5G, une équation impossible à résoudre en France ?

Huawei doit se faire une raison : en France, comme dans d'autres pays d'Europe mais également aux Etats-Unis, la société et ses technologies sont désormais loi d'être accueillies à bras ouverts. Dans certaines villes françaises, des équipements 5G sont toutefois bel et bien en production comme à Lyon, Marseille, Nice, Bordeaux... Mais le groupe a du se résigner à s'écarter des sites stratégiques dont des bases miliaires (Brest...). « L'Etat français dit qu'il va évaluer le risque de faire appel à Huawei sur la base d'informations qu'il a reçu des Etats-Unis mais qui ne sont pas vraies », souffle Weiliang Shi. « Pour les villes qui ont déjà installées [des infrastructures réseaux 5G, NDLR] on va accompagner et accélérer ces installations 5G pour n'importe quel type de fréquences ». L'ambition de Huawei est de couvrir les besoins réseaux au niveau des 6 bandes du standard GSMA en l'Europe, quitte à ne pas se lancer dans les micro-ondes, qui ne sont pas une priorité pour le groupe chinois.

Alors que pense Huawei de l'attitude de l'administration française qui freine l'utilisation de ses technologies 5G chez les opérateurs télécoms ? « Si l'Etat français nous interdit d'installer des équipements à Toulouse, Brest, Toulon.... on n'a pas le choix et les opérateurs non plus, qui cherchent à faire valoir leurs droits », nous a indiqué le président de Huawei France. Alors que le Conseil constitutionnel a validé une loi de 2019 imposant de fortes restrictions quant à l'utilisation de produits 5G, Huawei ne perd pas espoir. « Si un jour, on nous dit que l'on peut utiliser nos technologies, nous serons là. Mais nous n'avons pas les moyens de convaincre l'Etat français d'accepter nos solutions. En Chine, c'est tout le contraire, ce sont nos clients qui participent à notre réseau à Shanghai, Pekin... ». Sur cette activité, nous restons stable, nous n'avons pas de baisse, assure le président de Huawei France. Une réponse valable à court terme, beaucoup moins d'ici 2028 correspondant à la période de sursis accordée par l'Anssi l'été dernier.

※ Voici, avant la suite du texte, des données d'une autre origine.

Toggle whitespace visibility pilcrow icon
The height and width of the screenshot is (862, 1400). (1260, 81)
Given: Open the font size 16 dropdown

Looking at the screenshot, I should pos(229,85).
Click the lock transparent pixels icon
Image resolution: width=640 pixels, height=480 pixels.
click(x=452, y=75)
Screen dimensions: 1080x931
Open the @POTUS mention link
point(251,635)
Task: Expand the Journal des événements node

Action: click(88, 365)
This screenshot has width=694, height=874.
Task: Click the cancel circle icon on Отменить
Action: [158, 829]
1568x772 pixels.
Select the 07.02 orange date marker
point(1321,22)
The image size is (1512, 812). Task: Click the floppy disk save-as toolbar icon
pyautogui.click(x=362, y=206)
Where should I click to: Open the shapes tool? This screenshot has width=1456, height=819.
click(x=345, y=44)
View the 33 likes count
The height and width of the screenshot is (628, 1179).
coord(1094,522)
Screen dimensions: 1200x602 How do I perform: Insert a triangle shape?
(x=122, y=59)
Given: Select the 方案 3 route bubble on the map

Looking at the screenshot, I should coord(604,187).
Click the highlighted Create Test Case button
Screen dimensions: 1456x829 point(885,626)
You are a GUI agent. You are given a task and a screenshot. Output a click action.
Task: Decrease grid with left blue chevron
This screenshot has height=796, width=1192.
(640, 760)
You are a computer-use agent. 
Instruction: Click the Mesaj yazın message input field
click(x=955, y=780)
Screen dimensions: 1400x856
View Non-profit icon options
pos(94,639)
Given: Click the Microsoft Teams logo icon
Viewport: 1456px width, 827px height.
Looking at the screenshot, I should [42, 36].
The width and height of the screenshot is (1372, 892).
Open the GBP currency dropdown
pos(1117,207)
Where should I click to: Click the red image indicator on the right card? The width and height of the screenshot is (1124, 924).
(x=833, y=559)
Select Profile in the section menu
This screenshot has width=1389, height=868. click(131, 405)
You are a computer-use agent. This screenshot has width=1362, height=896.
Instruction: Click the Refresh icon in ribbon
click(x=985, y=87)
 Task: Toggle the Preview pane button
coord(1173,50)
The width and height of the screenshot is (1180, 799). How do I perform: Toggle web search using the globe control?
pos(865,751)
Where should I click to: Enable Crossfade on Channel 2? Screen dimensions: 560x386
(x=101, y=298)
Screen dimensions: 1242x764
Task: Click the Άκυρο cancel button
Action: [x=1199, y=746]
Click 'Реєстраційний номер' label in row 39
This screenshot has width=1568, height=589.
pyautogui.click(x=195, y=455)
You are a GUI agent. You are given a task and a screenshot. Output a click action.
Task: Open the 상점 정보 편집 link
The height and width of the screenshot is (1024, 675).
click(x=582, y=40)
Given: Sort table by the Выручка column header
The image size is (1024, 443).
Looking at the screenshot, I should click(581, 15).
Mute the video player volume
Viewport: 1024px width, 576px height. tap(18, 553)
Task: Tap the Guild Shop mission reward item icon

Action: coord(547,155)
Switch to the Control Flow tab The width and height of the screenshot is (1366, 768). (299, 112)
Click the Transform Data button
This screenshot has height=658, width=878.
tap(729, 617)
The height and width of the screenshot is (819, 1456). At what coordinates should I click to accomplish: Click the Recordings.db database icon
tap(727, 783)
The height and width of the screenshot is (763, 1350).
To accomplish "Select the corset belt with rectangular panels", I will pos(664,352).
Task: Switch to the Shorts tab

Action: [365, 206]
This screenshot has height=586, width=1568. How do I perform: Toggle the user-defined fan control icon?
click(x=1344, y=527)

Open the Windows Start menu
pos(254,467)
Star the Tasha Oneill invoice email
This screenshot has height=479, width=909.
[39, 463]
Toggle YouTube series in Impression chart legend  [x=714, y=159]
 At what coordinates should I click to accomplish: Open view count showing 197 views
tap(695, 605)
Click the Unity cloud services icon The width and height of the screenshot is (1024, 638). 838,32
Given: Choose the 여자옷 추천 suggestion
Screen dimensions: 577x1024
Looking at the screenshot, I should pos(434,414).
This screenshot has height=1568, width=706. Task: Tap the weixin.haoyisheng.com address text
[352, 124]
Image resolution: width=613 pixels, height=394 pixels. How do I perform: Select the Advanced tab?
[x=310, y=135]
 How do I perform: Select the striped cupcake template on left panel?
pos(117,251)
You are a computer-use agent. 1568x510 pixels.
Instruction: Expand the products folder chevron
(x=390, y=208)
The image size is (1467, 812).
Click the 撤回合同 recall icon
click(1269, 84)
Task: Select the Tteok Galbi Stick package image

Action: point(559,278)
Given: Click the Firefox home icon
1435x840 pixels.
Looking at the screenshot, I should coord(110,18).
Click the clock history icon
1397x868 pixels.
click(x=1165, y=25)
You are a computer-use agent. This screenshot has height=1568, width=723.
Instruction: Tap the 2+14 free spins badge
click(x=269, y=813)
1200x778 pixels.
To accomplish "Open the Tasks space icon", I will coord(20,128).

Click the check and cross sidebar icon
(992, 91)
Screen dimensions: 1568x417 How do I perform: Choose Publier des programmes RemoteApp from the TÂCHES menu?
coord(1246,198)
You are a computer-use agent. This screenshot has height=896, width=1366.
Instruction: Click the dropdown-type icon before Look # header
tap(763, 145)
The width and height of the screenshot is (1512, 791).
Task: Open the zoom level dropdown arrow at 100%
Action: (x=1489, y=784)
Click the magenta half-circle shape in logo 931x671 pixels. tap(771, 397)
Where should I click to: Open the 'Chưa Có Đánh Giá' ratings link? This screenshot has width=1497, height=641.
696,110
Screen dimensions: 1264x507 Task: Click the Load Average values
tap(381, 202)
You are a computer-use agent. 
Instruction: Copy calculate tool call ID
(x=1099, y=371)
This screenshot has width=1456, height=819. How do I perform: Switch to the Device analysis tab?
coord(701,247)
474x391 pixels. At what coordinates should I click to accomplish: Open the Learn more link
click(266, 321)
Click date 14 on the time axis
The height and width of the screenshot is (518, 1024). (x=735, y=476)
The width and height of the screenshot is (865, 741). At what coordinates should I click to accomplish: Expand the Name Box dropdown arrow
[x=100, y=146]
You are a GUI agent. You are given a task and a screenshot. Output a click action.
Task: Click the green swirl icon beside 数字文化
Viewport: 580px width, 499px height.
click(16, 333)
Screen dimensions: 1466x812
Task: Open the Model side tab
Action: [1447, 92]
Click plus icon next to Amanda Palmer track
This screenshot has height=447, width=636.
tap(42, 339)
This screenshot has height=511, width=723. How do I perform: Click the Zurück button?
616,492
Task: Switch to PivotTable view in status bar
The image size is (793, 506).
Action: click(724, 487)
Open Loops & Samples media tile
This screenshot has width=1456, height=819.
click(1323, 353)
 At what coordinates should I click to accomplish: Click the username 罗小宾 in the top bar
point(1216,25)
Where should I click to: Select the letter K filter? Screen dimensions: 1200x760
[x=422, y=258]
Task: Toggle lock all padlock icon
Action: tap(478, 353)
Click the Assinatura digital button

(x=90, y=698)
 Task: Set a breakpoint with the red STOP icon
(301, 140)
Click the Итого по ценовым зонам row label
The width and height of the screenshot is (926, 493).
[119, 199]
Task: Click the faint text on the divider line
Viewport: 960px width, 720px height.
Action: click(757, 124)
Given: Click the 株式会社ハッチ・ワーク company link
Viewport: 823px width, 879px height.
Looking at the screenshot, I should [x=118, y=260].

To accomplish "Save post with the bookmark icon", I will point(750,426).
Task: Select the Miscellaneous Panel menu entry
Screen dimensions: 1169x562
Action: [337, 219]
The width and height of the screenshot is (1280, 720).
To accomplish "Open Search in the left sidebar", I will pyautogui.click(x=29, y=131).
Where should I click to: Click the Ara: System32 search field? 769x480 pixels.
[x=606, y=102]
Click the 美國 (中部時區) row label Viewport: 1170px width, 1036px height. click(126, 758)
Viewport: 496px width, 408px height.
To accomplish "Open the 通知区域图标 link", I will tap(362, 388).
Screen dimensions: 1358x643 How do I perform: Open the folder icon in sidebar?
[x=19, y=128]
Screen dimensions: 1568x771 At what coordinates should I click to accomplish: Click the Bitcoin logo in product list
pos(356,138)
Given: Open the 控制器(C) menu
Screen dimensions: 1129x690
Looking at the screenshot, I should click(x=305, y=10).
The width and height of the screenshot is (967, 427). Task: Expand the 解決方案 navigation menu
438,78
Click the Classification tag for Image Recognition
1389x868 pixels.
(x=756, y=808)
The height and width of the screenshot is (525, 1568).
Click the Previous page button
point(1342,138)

Des faillites attendues chez les PME

Sur les trois premiers mois de l'année écoulés, Huawei ne devrait pas s'attendre à une grande surprise pour l'activité télécoms qui devrait rester stable, autour des 18-19% de parts de marché. Concernant l'activité mobiles, les problèmes de composants n'arrangent pas les affaires. Montres, lunettes et téléviseurs sont source de diversification mais sans doute pas assez pour contrebalancer les pertes dans les smartphones qui s'accumulent. Côté BtoB, si cette activité a connu une belle hausse sur l'année écoulée, en 2021 le groupe table sur une stagnation des revenus. « La situation en France ne devrait pas s'améliorer, surtout pour les PME qui sont 3 millions à disparaitre ou sur le point de l'être dans les 6 à 12 mois prochains. », indique Weiliang Shi. « La situation est grave, nous voulons aider les jeunes diplômés à être en capacité de trouver du travail. Nous avons signé avec 13 universités françaises pour donner gratuitement des cours sur l'IA, le cloud et le big data ».